U.S., UK Complete Largest HEU Repatriation


June 2019
By Tien-Chi Lu

The United Kingdom has completed the transfer of nearly 700 kilograms of highly enriched uranium (HEU) to the United States, the U.S. National Nuclear Security Administration (NNSA) announced May 3. The multiyear project removed the U.S.-origin material from Scotland’s Dounreay nuclear facility, which is undergoing decommissioning. The uranium has been moved to the Y-12 National Security Complex in Oak Ridge, Tennessee, where it will be blended down and used as fuel for civilian nuclear power reactors.

Safety foreman Leslie Jones works at the construction site of the Dounreay fast reactor in 1957. Now undergoing decommissioning, the nuclear complex has returned 700 kilograms of highly enriched uranium to the United States. (Photo: Central Press/Getty Images)“The successful completion of the complex work to transfer HEU signaled the conclusion of an important part of the program to decommission and clean up Dounreay Site,” said David Peattie, chief executive officer of the UK Nuclear Decommissioning Authority.
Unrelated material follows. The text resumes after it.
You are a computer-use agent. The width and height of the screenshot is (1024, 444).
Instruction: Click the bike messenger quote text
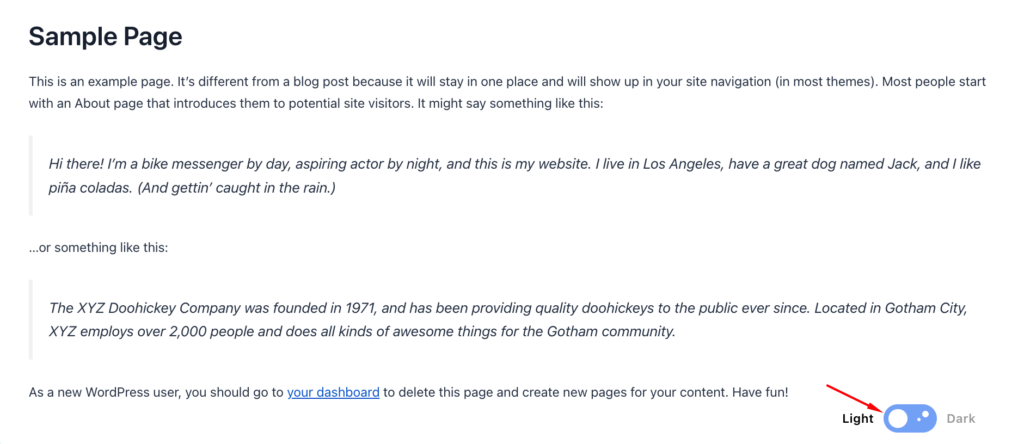pyautogui.click(x=515, y=176)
Among other activities, the Dounreay facility historically used HEU to produce materials needed to manufacture isotopes for medical purposes. In conjunction with the repatriation project, the United States has agreed to provide nuclear materials to other European facilities to support the continued production of medical isotopes.

HEU contains at least 20 percent of the uranium-235 isotope, and percentages above this threshold are considered potentially useful for nuclear weapons if available in sufficient quantities. Following the Sept. 11, 2001, terrorist attacks, international concerns rose about security measures at civilian facilities using HEU, such as university research reactors, and the United States and Russia agreed in 2009 to consolidate and secure HEU the two nations had provided to friendly nations in earlier decades.

“As a nonproliferation measure, the UK transfer is modest in the sense that it is moving weapons-usable material between two nuclear-weapon states. Nonetheless, the consolidation and ultimate down-blending of this material will yield important nuclear security benefits,” said Miles Pomper, a nuclear security specialist at the James Martin Center for Nonproliferation Studies.

The Dounreay transfer is the largest amount of material to have been repatriated from a single facility. To date, 6,713 kilograms of HEU from 47 countries plus Taiwan have been disposed of or repatriated, an NNSA spokesperson told Arms Control Today. Thirty-three countries and Taiwan are now HEU-free, which is defined as possessing less than one kilogram of HEU. Plans call for completing nearly all repatriations to the United States this year and to Russia by 2022.